Wouldn't it be cool if the day before the election, every US citizen realized that choosing a new master every few years doesn't make you any less a slave, and on election day nobody showed up to the polls, and instead came together and demanded a better, more transparent form of government?


----------



## creature (Sep 16, 2016)

jefferson said a revolution every 25 years.. seems about right..


----------



## sasquatch (Sep 16, 2016)

..If Jill Stein and Gary Johnson could at least debate?

Sanders v Ron Paul would have been a good election year! And how bout Ralph Nader? Ralph is in his 80s, had a stroke and he's more fit than Hillary. I'd love to see those old guys come back and run every election long as they can still stand.

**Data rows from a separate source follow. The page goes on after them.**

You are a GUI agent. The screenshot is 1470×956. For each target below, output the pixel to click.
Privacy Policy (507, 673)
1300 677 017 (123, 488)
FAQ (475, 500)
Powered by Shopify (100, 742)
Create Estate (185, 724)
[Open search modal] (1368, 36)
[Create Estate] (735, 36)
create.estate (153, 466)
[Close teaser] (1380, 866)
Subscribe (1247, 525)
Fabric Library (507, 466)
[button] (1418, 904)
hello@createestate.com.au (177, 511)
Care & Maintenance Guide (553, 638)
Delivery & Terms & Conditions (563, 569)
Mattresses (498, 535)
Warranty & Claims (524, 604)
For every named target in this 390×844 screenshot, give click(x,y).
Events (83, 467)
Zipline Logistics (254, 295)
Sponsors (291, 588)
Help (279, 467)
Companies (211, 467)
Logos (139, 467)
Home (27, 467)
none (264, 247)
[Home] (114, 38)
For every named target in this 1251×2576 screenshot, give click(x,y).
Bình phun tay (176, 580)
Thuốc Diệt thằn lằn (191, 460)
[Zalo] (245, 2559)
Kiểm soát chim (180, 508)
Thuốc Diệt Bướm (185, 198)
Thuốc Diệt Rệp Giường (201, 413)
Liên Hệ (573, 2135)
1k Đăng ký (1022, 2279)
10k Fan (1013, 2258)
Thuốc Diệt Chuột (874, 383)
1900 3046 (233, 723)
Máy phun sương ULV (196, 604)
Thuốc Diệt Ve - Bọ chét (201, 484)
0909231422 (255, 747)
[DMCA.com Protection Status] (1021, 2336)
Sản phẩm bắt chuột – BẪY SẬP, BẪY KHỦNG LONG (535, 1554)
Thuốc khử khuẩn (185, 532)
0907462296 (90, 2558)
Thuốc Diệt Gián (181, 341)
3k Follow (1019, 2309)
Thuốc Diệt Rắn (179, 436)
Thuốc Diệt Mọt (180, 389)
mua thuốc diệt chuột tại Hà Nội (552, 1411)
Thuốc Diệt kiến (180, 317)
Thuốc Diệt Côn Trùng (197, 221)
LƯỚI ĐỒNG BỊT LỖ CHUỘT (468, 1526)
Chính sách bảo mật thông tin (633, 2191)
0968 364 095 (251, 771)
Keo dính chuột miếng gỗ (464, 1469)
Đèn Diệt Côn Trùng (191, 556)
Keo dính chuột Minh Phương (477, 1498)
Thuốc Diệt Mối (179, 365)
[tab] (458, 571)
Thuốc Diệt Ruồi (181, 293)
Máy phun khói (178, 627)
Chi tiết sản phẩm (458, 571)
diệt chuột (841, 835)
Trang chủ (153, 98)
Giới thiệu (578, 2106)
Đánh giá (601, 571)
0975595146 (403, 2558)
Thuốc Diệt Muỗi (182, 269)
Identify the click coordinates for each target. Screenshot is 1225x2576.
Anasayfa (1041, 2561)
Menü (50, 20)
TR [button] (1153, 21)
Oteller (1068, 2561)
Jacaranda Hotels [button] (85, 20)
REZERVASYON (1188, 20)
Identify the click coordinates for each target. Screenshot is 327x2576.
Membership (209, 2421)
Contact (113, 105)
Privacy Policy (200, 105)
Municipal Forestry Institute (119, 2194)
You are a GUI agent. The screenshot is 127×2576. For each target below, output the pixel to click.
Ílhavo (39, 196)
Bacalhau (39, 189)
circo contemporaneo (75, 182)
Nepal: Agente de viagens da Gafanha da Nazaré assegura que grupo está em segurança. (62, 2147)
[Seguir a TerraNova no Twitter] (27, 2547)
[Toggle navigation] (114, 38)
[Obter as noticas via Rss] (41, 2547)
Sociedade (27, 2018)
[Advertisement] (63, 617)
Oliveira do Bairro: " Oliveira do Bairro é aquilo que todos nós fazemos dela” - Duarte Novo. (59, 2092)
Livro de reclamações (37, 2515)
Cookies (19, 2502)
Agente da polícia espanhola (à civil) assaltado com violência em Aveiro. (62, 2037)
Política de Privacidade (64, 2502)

So many capable people yet it's more fake, sociopathic, sold out fuckers every time. How many career politicians have there been just between the Kennedy, Clinton and Bush families? How bout a president with a different last name now!?

As it is I'm hoping Trump will win. <gasp> And yes, I've heard or read his statements about protestors and torture and wall etc, etc.

The Clintons are criminal, insiders. Trump is dangerous enough to fuck the GOP, the establishment, possibly the country itself, yet his stance on Russia is surprisingly sane and I think economically the US would be much better off than under Clinton.

Hillary is a closet psychopath and known criminal while Trump is a known narcissist and an asshole. Trump could possibly bring some questionable change about, but Clinton is continued corruption.

Trump is the closest thing to a revolution I can see in the foreseeable future and I mean this only because he is as close to an outsider as we can get in the white house this election. I do believe he is the better of the two major options. I'd vote for Sanders, but that isnt on the table. Won't be voting again, but hope Hillary does not win.


----------